» **SELECTION**
►
I am excited to welcome Maria back to my blog! Her new release, Mistaking Her Character, just hit stores last month! She is an Austenesque writer and this is an alternate universe, so to speak, where the Bennets are employed by Lady Catherine de Bourgh. Lizzy’s father is a physician hired to take care of Anne de Bourgh. It is here that Elizabeth and Darcy meet and fall in love.
If you remember, I had Theo Darcy on my blog a few months back. That was a lot of fun and it was one of the characters from her last book, The Darcy Brothers. I also Faced-Off with Maria and totally lost…
Check them out! Great reads 🙂
A little bio on Maria, just in case you aren’t familiar: “Though Maria Grace has been writing fiction since she was ten years old, those early efforts happily reside in a file drawer and are unlikely to see the light of day again, for which many are grateful. After penning five file-drawer novels in high school, she took a break from writing to pursue college and earn her doctorate in Educational Psychology. After 16 years of university teaching, she returned to her first love, fiction writing.
◄
» **AVAILABLE RECORDS**
►
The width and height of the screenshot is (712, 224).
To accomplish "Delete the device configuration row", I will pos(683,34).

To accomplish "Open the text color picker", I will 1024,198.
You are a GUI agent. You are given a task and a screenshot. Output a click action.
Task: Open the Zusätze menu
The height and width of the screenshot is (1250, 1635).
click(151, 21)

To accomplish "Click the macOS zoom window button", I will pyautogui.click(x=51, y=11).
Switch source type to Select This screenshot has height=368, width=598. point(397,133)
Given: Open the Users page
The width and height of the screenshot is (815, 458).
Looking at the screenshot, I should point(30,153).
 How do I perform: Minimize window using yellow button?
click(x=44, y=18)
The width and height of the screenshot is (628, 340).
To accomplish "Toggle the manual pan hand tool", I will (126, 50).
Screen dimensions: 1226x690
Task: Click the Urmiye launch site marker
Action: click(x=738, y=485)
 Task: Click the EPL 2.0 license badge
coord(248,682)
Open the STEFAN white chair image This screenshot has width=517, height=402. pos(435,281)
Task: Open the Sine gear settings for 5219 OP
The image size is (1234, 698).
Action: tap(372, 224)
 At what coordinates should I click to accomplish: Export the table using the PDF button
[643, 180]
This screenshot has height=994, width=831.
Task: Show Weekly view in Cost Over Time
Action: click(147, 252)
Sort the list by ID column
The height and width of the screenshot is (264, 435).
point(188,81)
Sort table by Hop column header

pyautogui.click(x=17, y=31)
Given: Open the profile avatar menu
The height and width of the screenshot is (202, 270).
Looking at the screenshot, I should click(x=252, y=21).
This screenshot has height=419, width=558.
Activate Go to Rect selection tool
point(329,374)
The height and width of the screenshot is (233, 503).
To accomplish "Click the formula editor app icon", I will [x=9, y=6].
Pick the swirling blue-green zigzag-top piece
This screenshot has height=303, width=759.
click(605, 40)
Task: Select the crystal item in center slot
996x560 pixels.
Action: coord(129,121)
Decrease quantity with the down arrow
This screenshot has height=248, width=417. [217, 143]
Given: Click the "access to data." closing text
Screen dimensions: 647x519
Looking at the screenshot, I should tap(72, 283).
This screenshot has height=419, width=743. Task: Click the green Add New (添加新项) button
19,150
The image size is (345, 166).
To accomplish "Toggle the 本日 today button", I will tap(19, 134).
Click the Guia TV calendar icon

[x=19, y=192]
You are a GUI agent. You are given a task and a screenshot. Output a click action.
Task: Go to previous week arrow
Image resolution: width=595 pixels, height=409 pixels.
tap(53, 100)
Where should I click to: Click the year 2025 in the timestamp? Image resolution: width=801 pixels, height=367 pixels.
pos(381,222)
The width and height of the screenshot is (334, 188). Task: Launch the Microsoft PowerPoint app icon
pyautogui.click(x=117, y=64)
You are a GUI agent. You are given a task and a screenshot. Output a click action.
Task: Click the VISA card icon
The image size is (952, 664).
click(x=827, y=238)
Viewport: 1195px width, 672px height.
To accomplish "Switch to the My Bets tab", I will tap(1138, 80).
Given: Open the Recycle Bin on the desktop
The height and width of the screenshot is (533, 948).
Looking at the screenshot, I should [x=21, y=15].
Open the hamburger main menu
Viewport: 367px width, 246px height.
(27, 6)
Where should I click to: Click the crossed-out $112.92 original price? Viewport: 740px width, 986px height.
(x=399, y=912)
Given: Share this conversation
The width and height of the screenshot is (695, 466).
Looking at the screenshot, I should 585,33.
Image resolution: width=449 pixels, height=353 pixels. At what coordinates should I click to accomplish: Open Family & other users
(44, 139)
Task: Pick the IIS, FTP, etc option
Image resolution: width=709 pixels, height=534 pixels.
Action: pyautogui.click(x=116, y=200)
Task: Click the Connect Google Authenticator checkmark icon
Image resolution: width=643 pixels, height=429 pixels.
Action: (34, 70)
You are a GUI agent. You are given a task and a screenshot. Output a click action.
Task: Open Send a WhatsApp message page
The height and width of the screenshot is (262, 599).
◄
» **TASKS TO COMPLETE**
• A. In the blog post, what work does Lizzy's father do?
• B. Copy out the stretch of the records from the line containing "Image resolution: width=449" through the end of the records.
The blog post and the records have no connection to each other.

» **RESULTS IN ORDER**
• A. He is a physician hired to take care of Anne de Bourgh.

• B.
Image resolution: width=449 pixels, height=353 pixels. At what coordinates should I click to accomplish: Open Family & other users
(44, 139)
Task: Pick the IIS, FTP, etc option
Image resolution: width=709 pixels, height=534 pixels.
Action: pyautogui.click(x=116, y=200)
Task: Click the Connect Google Authenticator checkmark icon
Image resolution: width=643 pixels, height=429 pixels.
Action: (34, 70)
You are a GUI agent. You are given a task and a screenshot. Output a click action.
Task: Open Send a WhatsApp message page
The height and width of the screenshot is (262, 599).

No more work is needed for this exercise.